(Work request): All lines from the one with "12 (97, 2327)" to the end of the material, both included, are to be written out exactly and without anything else.

*** Begin section ***

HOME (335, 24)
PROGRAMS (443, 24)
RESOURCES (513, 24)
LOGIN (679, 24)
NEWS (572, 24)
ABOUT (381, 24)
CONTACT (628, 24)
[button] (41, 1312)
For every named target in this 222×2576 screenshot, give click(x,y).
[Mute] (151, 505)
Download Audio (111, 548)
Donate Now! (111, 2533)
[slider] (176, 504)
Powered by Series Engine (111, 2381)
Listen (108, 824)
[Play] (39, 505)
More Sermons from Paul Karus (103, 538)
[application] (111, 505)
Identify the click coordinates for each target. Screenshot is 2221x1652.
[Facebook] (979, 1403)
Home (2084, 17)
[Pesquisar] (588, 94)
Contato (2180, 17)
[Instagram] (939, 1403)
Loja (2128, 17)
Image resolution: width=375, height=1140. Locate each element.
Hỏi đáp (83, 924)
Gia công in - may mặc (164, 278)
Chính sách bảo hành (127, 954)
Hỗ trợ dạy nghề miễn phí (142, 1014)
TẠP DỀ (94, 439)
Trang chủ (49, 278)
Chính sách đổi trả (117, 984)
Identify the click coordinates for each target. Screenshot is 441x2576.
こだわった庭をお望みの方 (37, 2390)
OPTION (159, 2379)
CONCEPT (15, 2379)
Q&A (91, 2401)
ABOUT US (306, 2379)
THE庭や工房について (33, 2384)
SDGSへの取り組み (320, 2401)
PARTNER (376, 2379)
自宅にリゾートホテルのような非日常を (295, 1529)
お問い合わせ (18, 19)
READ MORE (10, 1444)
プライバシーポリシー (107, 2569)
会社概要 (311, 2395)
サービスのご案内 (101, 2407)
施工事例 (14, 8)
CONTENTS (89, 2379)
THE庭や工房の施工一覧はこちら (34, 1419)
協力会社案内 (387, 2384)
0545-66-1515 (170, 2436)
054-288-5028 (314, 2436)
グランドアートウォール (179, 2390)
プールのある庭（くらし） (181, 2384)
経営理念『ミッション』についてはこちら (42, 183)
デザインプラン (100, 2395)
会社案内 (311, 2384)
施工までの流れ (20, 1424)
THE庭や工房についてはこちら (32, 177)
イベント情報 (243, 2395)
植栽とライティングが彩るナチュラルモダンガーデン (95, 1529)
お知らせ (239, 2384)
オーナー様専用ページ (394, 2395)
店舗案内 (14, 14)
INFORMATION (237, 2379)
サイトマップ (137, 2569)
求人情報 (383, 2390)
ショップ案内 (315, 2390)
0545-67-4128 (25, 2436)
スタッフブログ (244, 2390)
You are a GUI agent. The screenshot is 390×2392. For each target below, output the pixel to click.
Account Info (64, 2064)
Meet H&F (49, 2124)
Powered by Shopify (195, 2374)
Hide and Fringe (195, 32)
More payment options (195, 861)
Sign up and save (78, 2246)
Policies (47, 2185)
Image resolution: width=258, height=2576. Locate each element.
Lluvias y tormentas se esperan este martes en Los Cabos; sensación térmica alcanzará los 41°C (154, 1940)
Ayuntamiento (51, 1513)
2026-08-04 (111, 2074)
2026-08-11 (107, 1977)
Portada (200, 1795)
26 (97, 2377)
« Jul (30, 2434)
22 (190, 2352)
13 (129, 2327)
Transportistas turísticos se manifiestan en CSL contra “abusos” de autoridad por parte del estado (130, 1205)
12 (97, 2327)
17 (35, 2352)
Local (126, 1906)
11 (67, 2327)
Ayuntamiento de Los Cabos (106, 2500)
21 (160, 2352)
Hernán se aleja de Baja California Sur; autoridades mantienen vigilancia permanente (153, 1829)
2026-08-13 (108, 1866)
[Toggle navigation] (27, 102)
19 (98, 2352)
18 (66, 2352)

*** End section ***

(Task output):
12 (97, 2327)
17 (35, 2352)
Local (126, 1906)
11 (67, 2327)
Ayuntamiento de Los Cabos (106, 2500)
21 (160, 2352)
Hernán se aleja de Baja California Sur; autoridades mantienen vigilancia permanente (153, 1829)
2026-08-13 (108, 1866)
[Toggle navigation] (27, 102)
19 (98, 2352)
18 (66, 2352)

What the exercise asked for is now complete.